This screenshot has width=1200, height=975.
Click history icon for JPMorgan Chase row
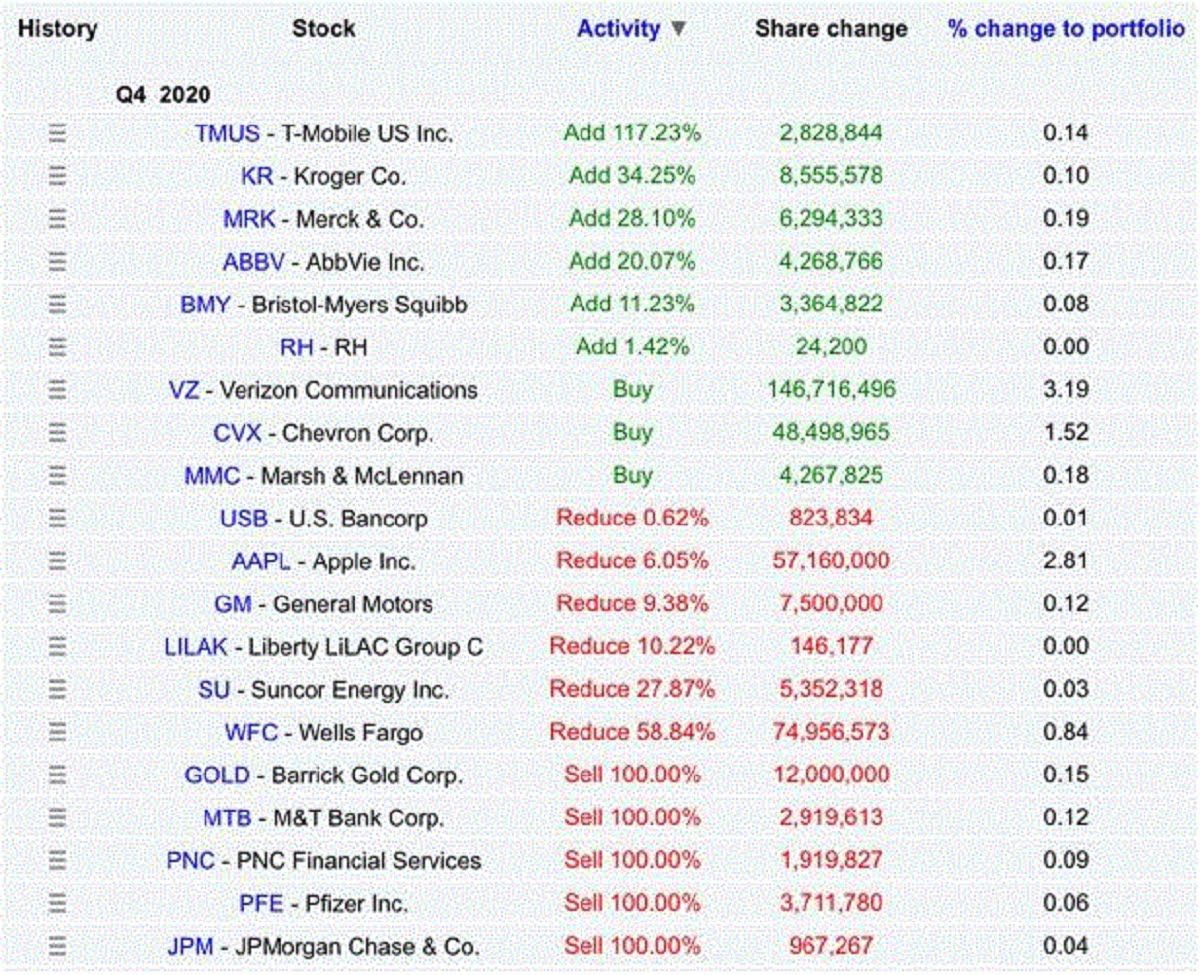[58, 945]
▬▬▬
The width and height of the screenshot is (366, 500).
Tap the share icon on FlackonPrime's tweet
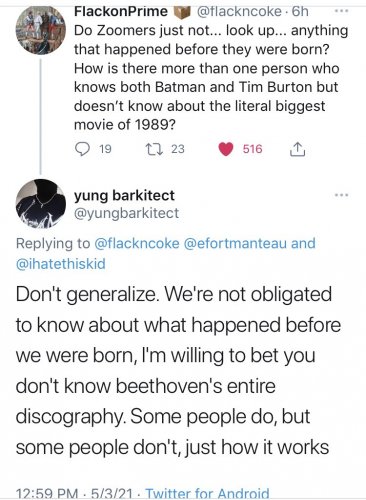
▬▬▬
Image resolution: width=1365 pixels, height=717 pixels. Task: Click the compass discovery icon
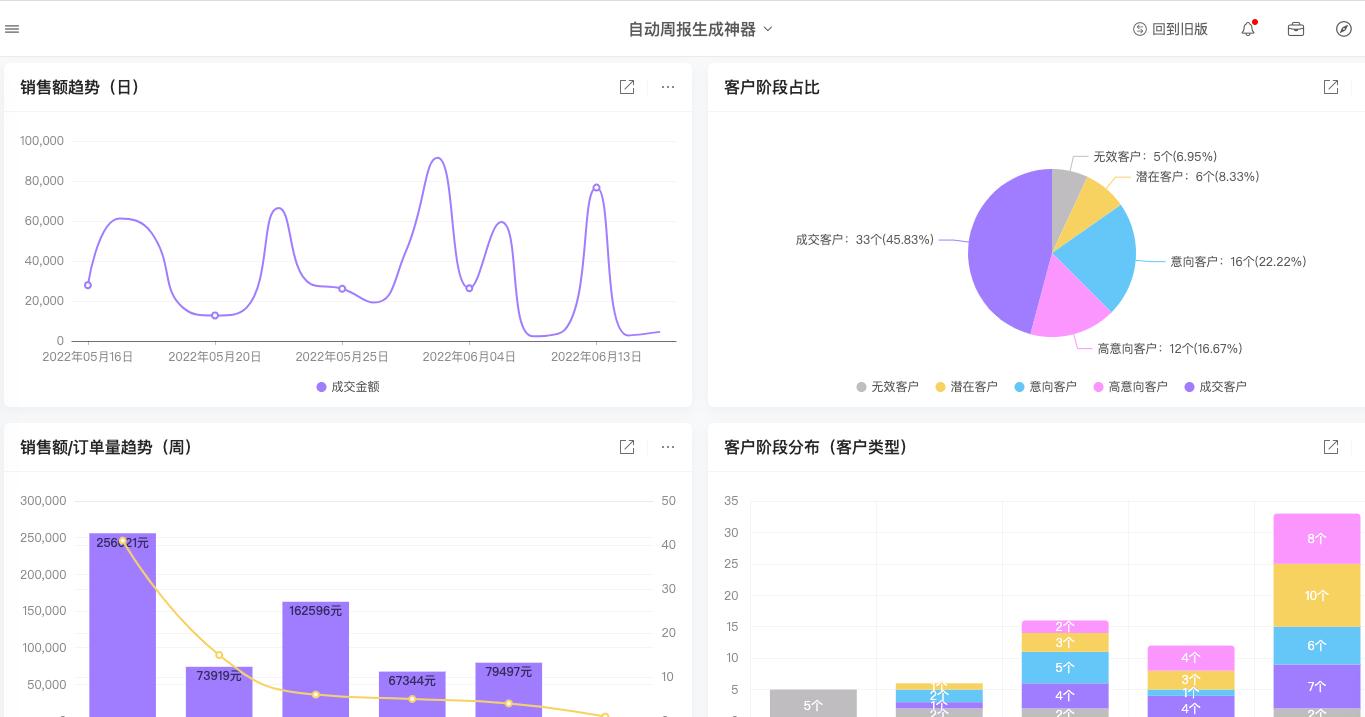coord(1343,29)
▬▬▬
### [Directions for this task]
Give only the number of lines in the entries that contain "screenshot".

### [Task answer]
2